The given scenario is a perfect example of why the op should have been
using a NAT solution - it would keep all the traffic related to their LAN
inside their network and it would never have to reach the ISP's device. It
would also protect the internal network from malicious external traffic.

> Anyway, taking my answering for a specific scenario and telling me to
> reconsider my position for home/small users is, well, ...

Well.... I considered your position and based on the information I had and
with the other post, I still suggest that you reconsider NAT for base
installations, even those with one IP and one computer. Use of a personal
firewall application, weather it's ZoneAlarm, Sygate, SP2 FW, etc... is
just an accident waiting to happen for any place that doesn't have a
security/firewall person on hand to monitor/set it up and maintain it.

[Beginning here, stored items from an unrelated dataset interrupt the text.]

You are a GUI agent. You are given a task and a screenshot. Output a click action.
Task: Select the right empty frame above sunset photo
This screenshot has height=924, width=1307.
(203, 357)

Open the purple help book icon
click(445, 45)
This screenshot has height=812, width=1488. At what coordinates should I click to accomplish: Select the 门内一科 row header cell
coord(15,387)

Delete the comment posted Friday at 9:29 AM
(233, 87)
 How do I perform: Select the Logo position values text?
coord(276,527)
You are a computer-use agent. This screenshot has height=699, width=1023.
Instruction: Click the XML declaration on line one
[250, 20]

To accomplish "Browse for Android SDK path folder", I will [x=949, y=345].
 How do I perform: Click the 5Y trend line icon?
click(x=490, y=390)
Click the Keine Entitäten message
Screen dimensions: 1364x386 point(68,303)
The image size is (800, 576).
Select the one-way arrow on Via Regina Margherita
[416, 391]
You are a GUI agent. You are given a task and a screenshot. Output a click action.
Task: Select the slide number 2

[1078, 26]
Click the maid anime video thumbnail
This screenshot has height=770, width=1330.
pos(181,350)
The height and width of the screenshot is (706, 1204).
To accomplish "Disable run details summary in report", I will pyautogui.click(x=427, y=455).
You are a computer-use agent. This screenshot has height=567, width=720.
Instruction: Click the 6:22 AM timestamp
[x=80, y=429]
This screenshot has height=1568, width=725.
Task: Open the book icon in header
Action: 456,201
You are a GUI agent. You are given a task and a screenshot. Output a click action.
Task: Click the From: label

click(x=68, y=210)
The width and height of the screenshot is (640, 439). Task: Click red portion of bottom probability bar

Based on the OP's need to share files between two computers, a NAT ROUTER
solution is the perfect and optimal method. Anything that puts the two
computer on the public network is a security risk when File/Printer
sharing is enabled.

Even if you want to share files between two computers across the net, not
on the same ISP, file sharing using MS file sharing methods is still the
wrong path to take. The proper path would be to enable PPTP Passthrough on
the router and then configure the two remote machines to VPN to each other
through the routers (one would require port forwarding for PPTP).

I hate to sound like I'm about too, but none of us that do this for a
living, and those of us that have never had a compromised network/system,
would suggest running a Windows PC directly on the Internet with any type
of personal firewall as the only means of protection, at least not any of
us that get paid for solutions.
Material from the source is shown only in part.